> _Source_
6.  General Provisions Applicable to Options
 
     (a) Transferability of Options.  Except as the Board may otherwise
determine or provide with respect to an Option, Options shall not be sold,
assigned, transferred, pledged or otherwise encumbered by the person to whom
they are granted, either voluntarily or by operation of law, except by will or
the laws of descent and distribution, and, during the life of the Participant,
shall be exercisable only by the Participant. References to Participant, to the
extent relevant in the context, shall include references to authorized
transferees.
 
     (b) Documentation.  Each Option under the Plan shall be evidenced by a
written instrument in such form as the Board shall determine. Each Option may
contain terms and conditions in addition to those set forth in the Plan.
 
     (c) Board Discretion.  The terms of each Option need not be identical, and
the Board need not treat Participants uniformly.
 
     (d) Termination of Status.  The Board shall determine the effect on an
Option of the disability, death, retirement, authorized leave of absence or
other change in the employment or other status of a Participant and the extent
to which, and the period during which, the Participant, the Participant's legal
representative, conservator, guardian or the beneficiary designated by a
Participant in the event of the Participant's death (the "Designated
Beneficiary"). In the absence of an effective designation by a Participant,
Designated Beneficiary shall mean the Participant's estate.

> _Given information_
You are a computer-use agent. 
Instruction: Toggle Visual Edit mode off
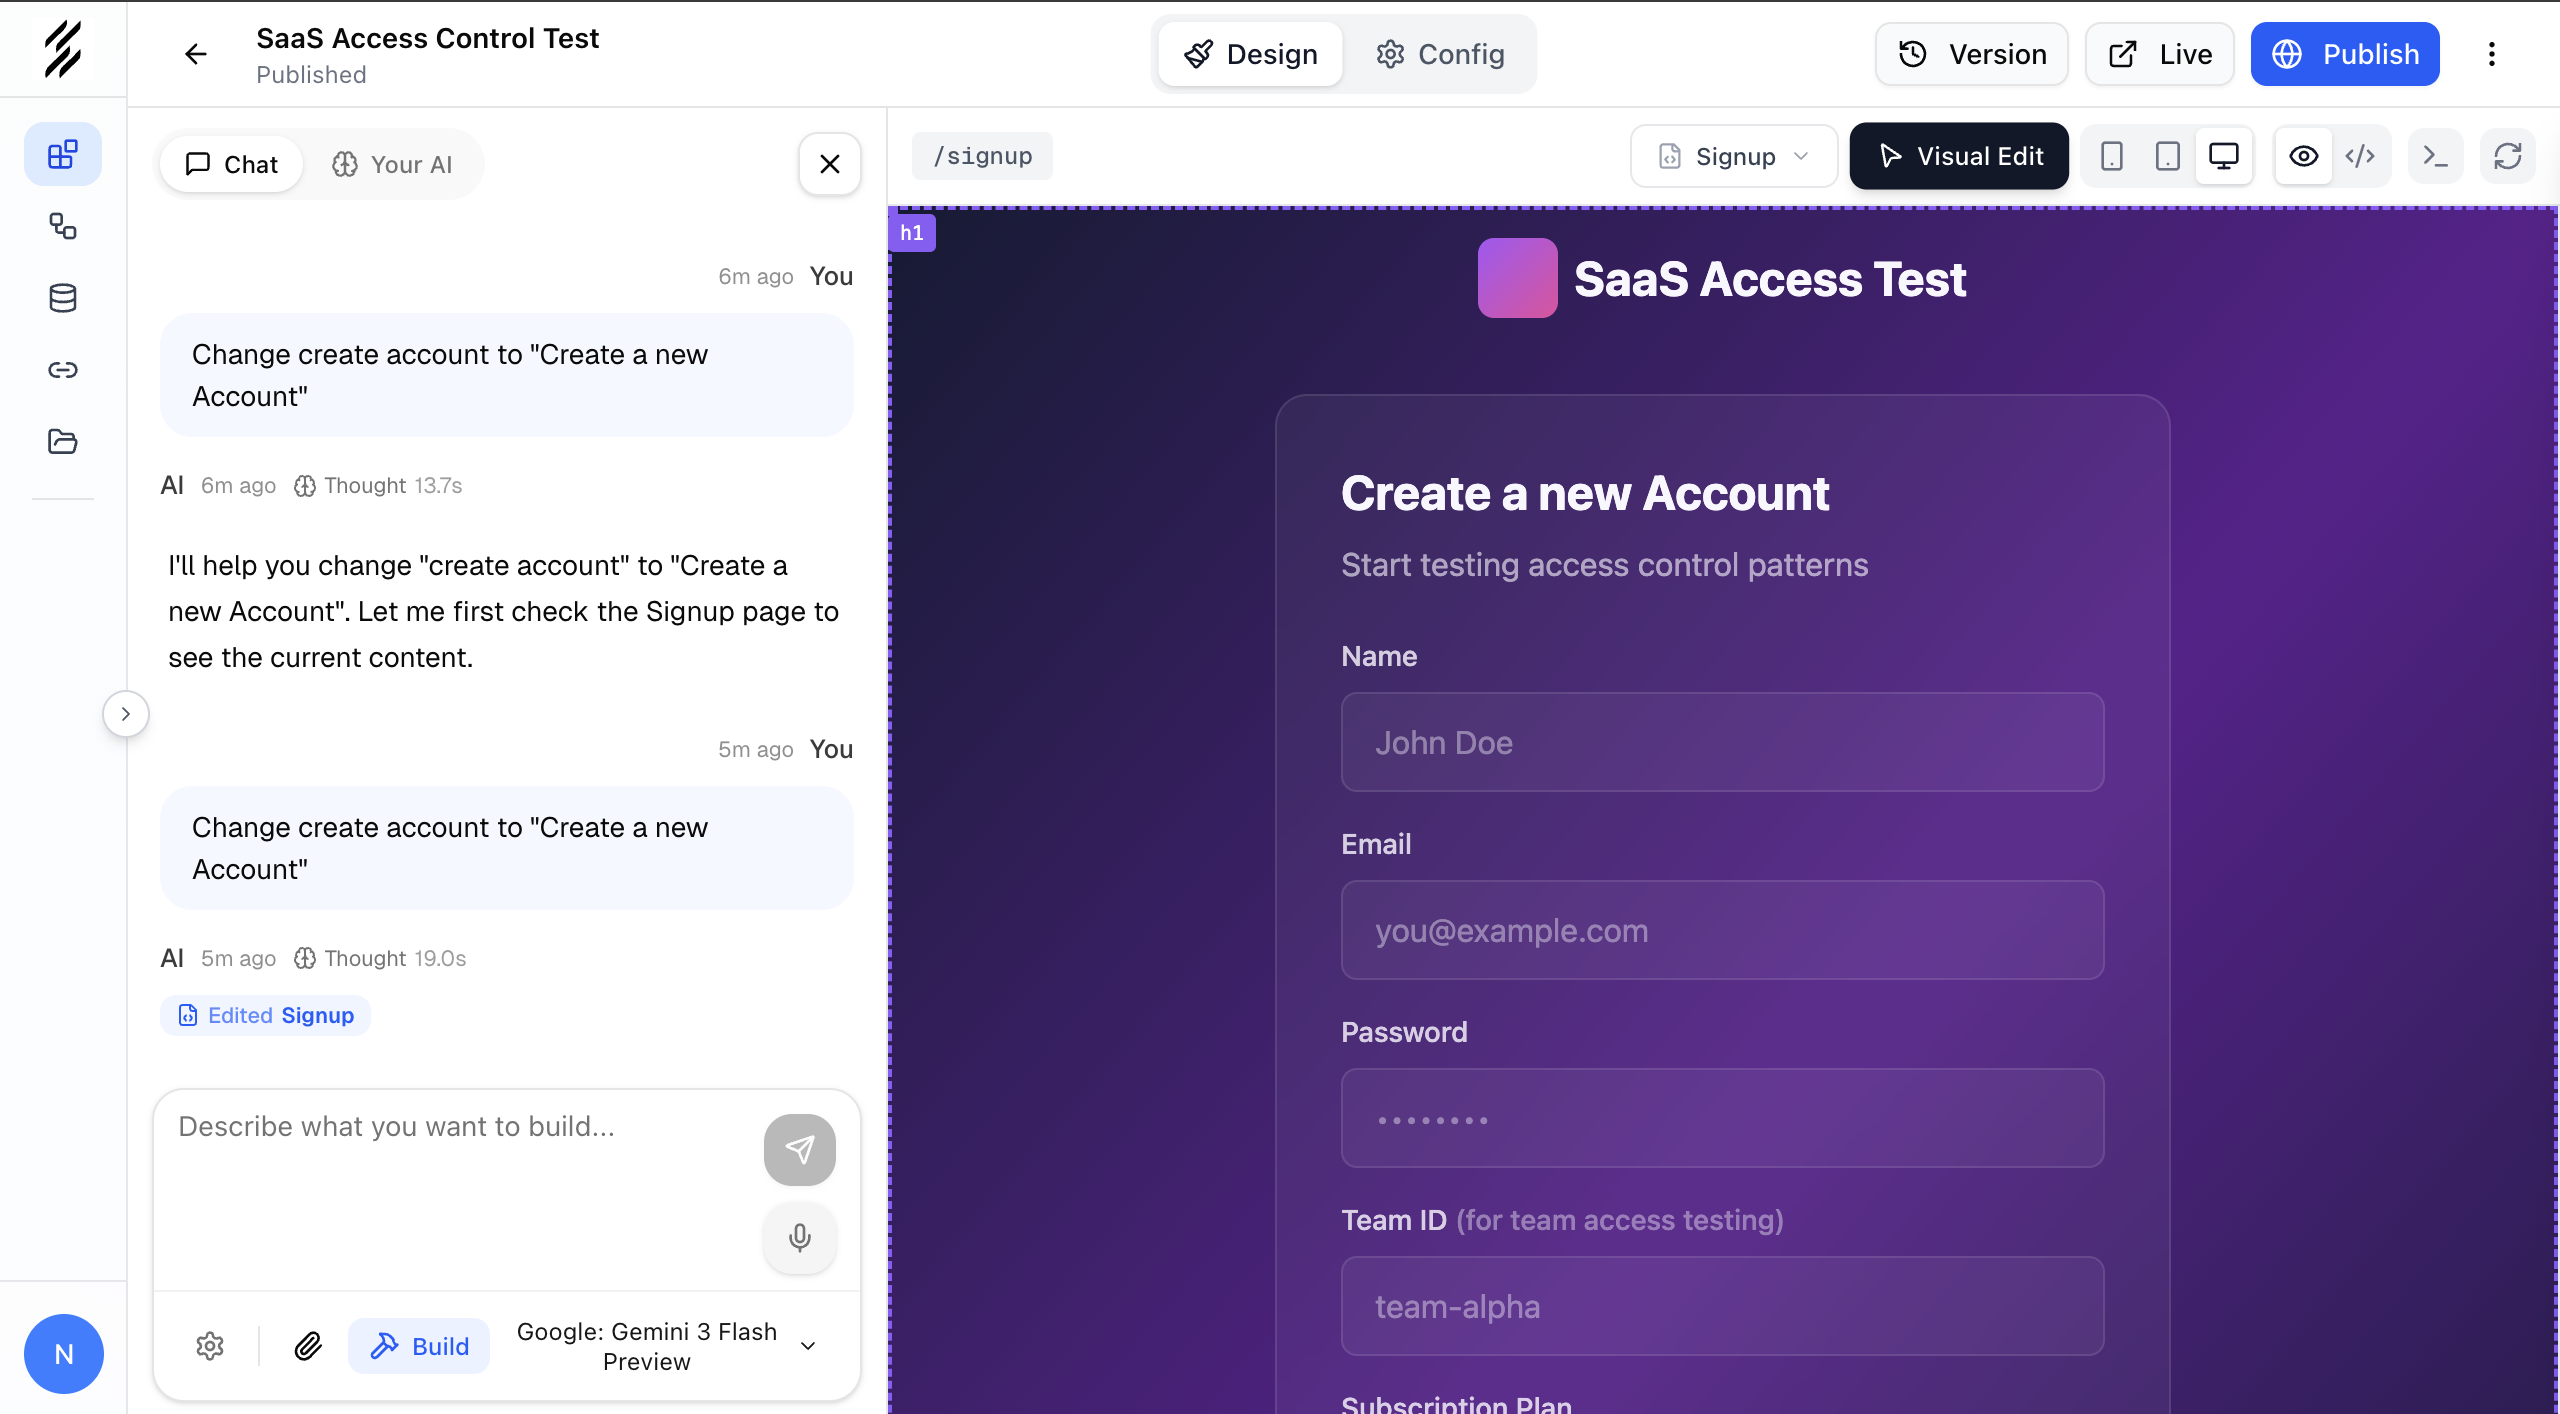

> _What you will do_
• A. Translate this sentence from the option provisions into Spanish: "The terms of each Option need not be identical, and the Board need not treat Participants uniformly."
• B. In the option provisions, what does Designated Beneficiary mean when a Participant has made no effective designation?
• C. Reproduce the part of the option provisions starting with "(a) Transferability of" and going on through "transferees.".

> _Solutions below_
• A. No es necesario que los términos de cada Opción sean idénticos, y la Junta no está obligada a tratar a los Participantes de manera uniforme.

• B. The Participant's estate.

• C.
(a) Transferability of Options.  Except as the Board may otherwise
determine or provide with respect to an Option, Options shall not be sold,
assigned, transferred, pledged or otherwise encumbered by the person to whom
they are granted, either voluntarily or by operation of law, except by will or
the laws of descent and distribution, and, during the life of the Participant,
shall be exercisable only by the Participant. References to Participant, to the
extent relevant in the context, shall include references to authorized
transferees.